__TAREFA PROPOSTA 1__:
Segundo o texto abaixo, quantas pessoas participaram do evento sobre direitos humanos realizado no Rio de Janeiro?

__TEXTO APRESENTADO__:

Debate sobre direitos humanos entre países
do Sul Global desafia unilateralismo do Ocidente
Em comemoração ao cinquentenário
das relações diplomáticas entre Brasil e China e o décimo aniversário entre a
China e a Comunidade de Estados Latino-Americanos e Caribenhos (CELAC), foi
realizado nesta terça-feira (10), no Rio de Janeiro, um evento com o intuito de
debater direitos humanos, relações internacionais e governança global.
Com o tema
"Diversidade da Civilização e a Escolha do Caminho para Realizar os
Direitos Humanos", o evento contou com a participação de mais de 120
pessoas, entre altos funcionários, especialistas, acadêmicos, representantes de
organizações sociais relevantes, think tanks e mídia.
Durante o encontro, os
presentes ressaltaram os direitos humanos como ferramenta para o mundo
multilateral, reforçando os cuidados com a segurança, a saúde, ciência e a
empregabilidade. Descolando a ideia de direitos humanos de uma visão unipolar.
Enquanto discursava,
Victoria Donda, membro do parlamento do Mercosul, chamou a atenção para os
riscos de uma perspectiva unilateral de direitos humanos, frisando a
importância de aprofundar o debate sobre o tema.
Segundo ela, direitos
humanos, liberdade e democracia têm sido utilizados como conceitos vazios para
a intervenção política em alguns países.
À Sputnik Brasil,
Donda reafirmou que é preciso ressignificar conceitos como direitos humanos e
democracia, ferramentas que os Estados utilizam para garantir os direitos de
seus cidadãos.
"Os direitos
humanos associados a momentos excepcionais são usados como um teste para o intervencionismo global por parte dos países centrais. Acreditamos que falar sobre
direitos humanos e garantias de direitos humanos deve ser feito num contexto de
diversidade de povos e de respeito aos governos que respeitam essas políticas", disse.

__TAREFA PROPOSTA 2__:
Disponha em lista numerada tudo o que vai do início das linhas abaixo até a linha que contém "Looking at the", com as duas pontas incluídas e sem as linhas em branco. Deixe as imagens fora da resposta.

__LINHAS FORNECIDAS__:
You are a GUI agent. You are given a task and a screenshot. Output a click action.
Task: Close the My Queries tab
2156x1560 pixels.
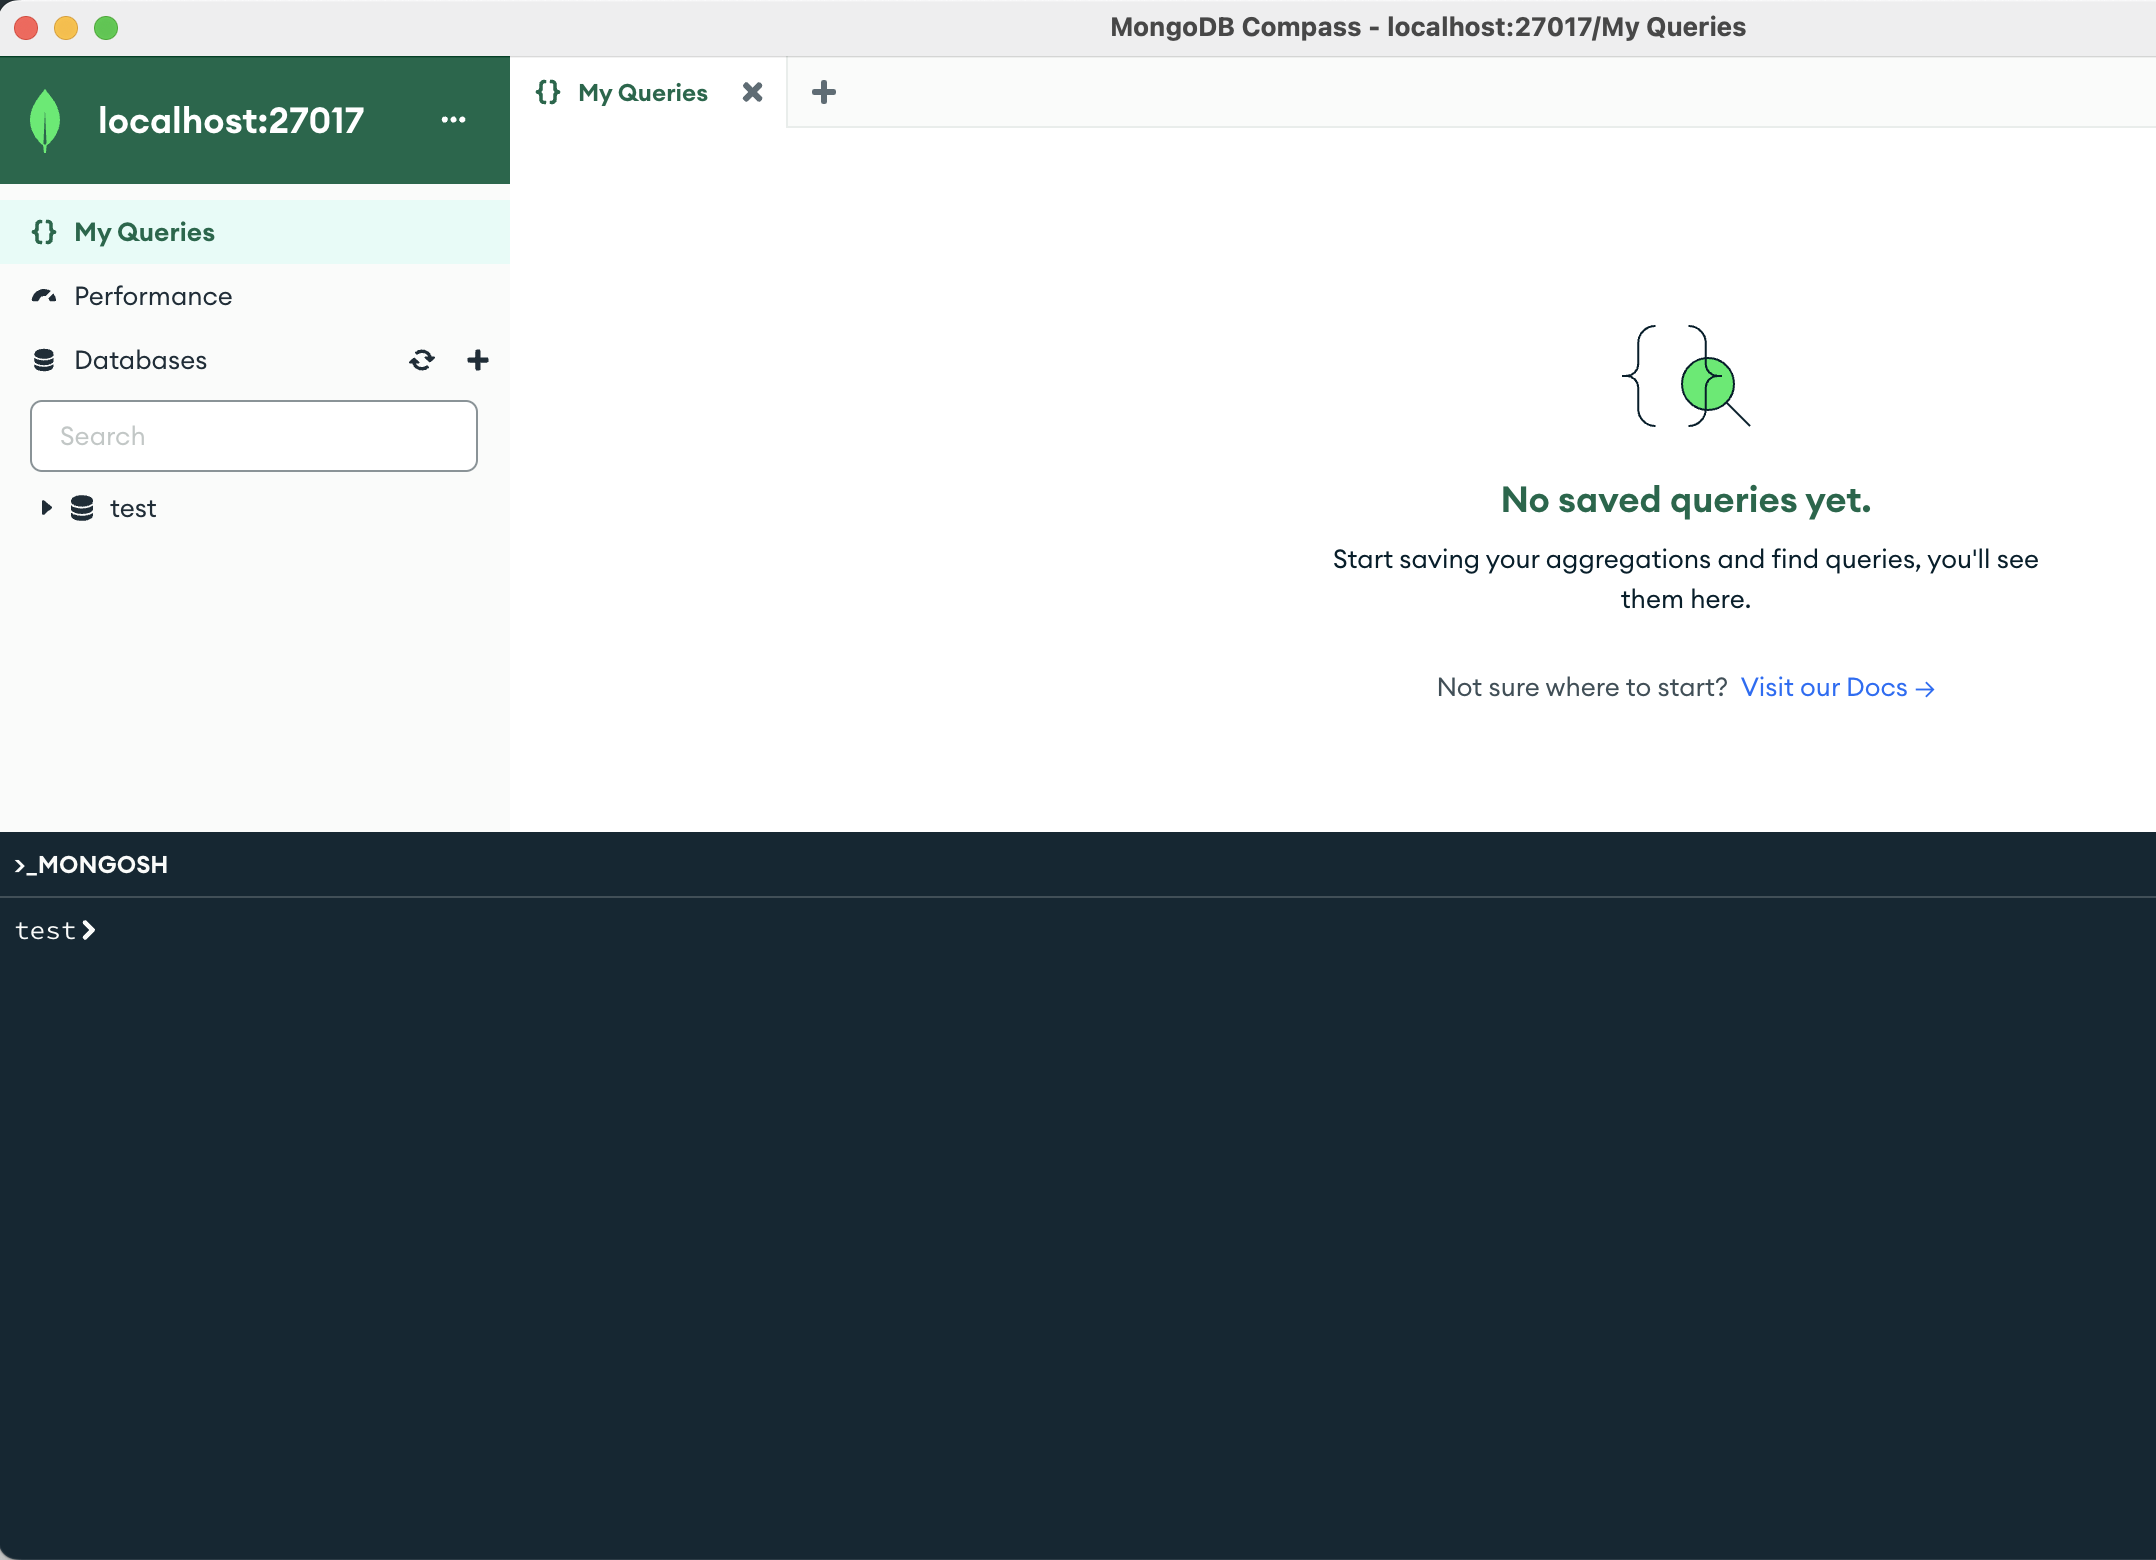pos(752,92)

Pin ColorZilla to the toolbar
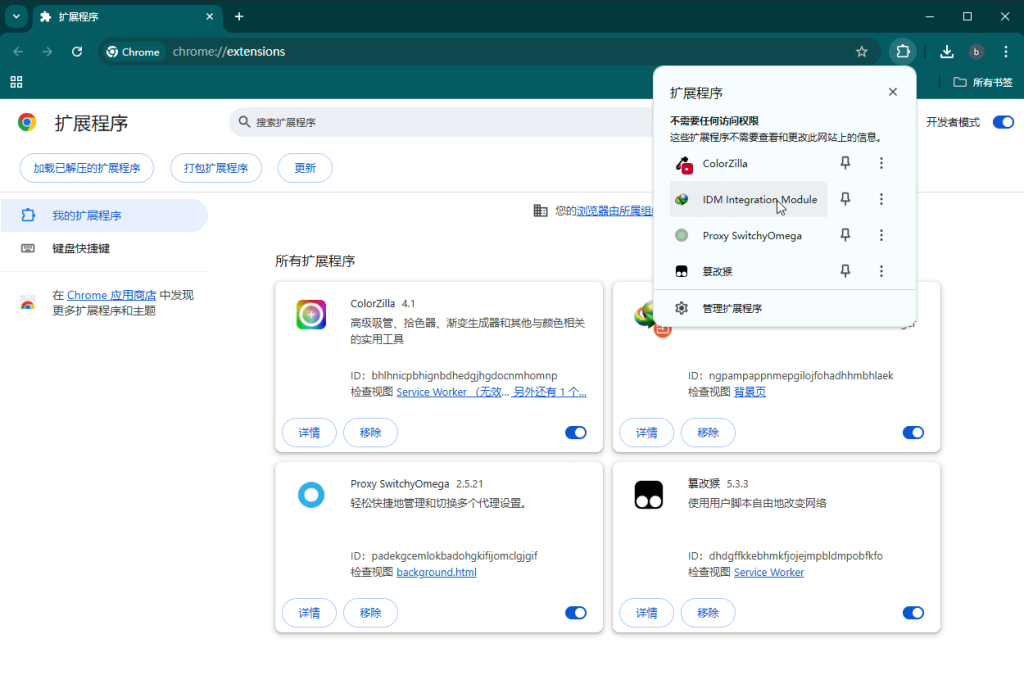[844, 163]
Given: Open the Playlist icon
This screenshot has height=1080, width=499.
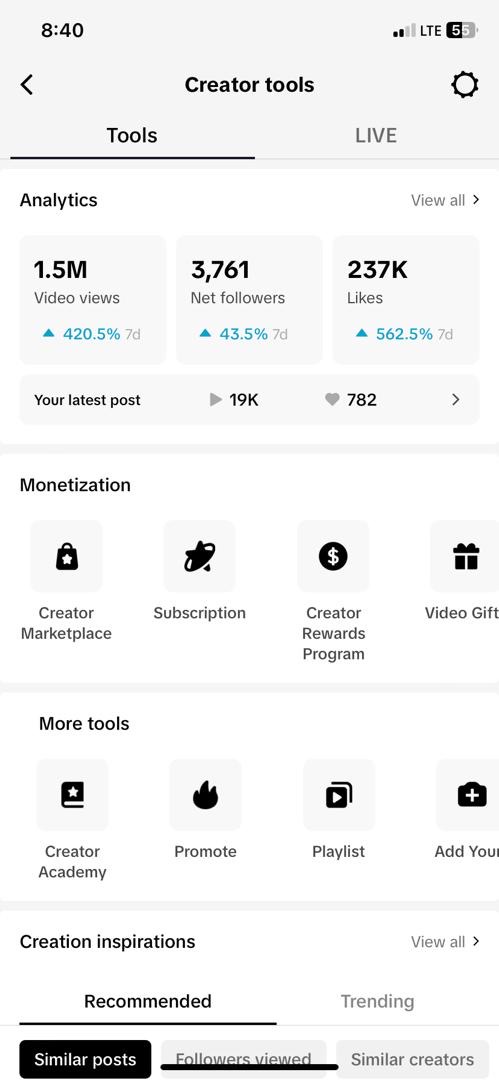Looking at the screenshot, I should pyautogui.click(x=339, y=795).

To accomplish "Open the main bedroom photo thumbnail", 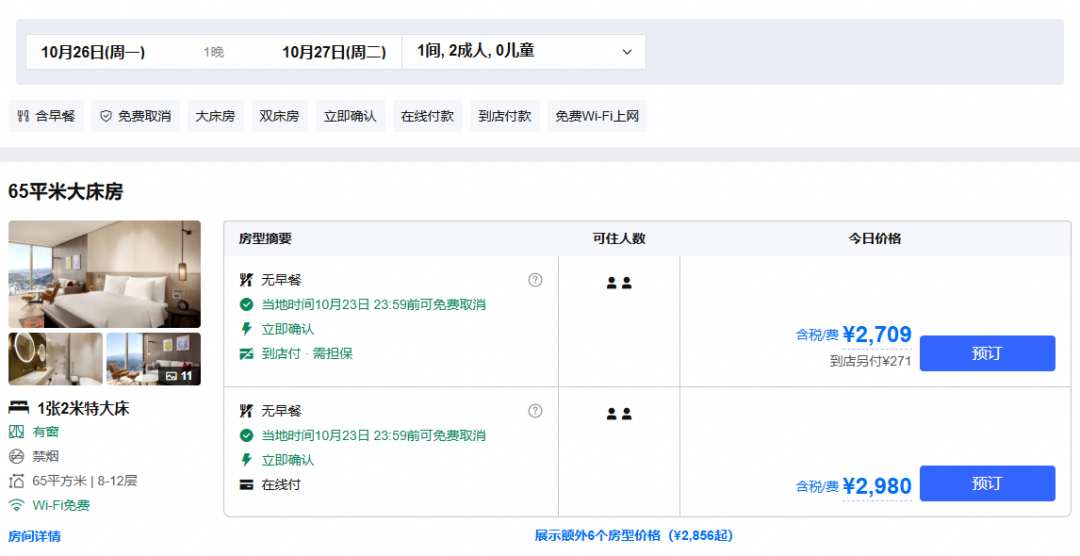I will coord(105,274).
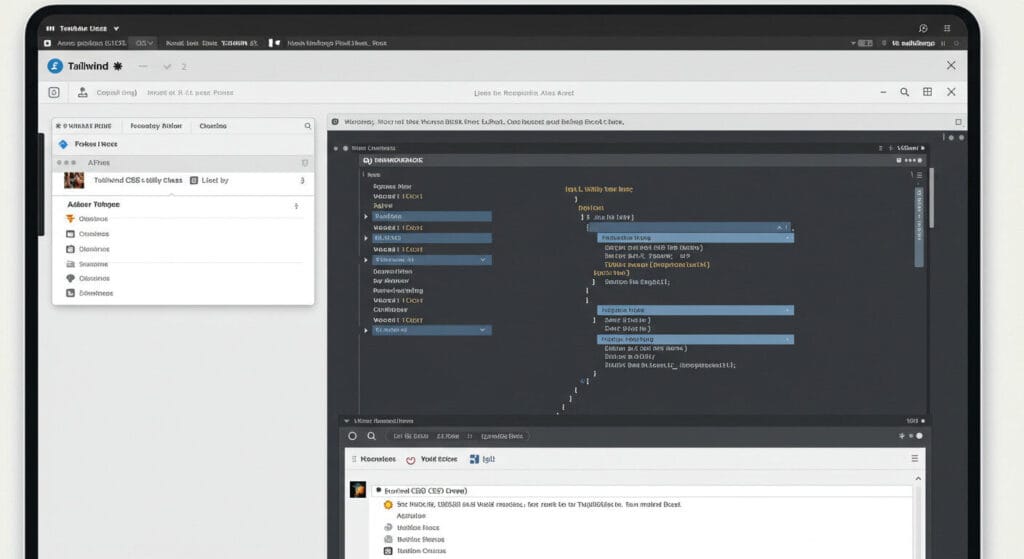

__RESOLUÇÃO DA TAREFA 1__:
Mais de 120 pessoas.

__RESOLUÇÃO DA TAREFA 2__:
1. You are a GUI agent. You are given a task and a screenshot. Output a click action.
2. Task: Close the My Queries tab
3. 2156x1560 pixels.
4. pos(752,92)
5. Pin ColorZilla to the toolbar
6. [844, 163]
7. Given: Open the Playlist icon
8. This screenshot has height=1080, width=499.
9. Looking at the screenshot, I should pyautogui.click(x=339, y=795).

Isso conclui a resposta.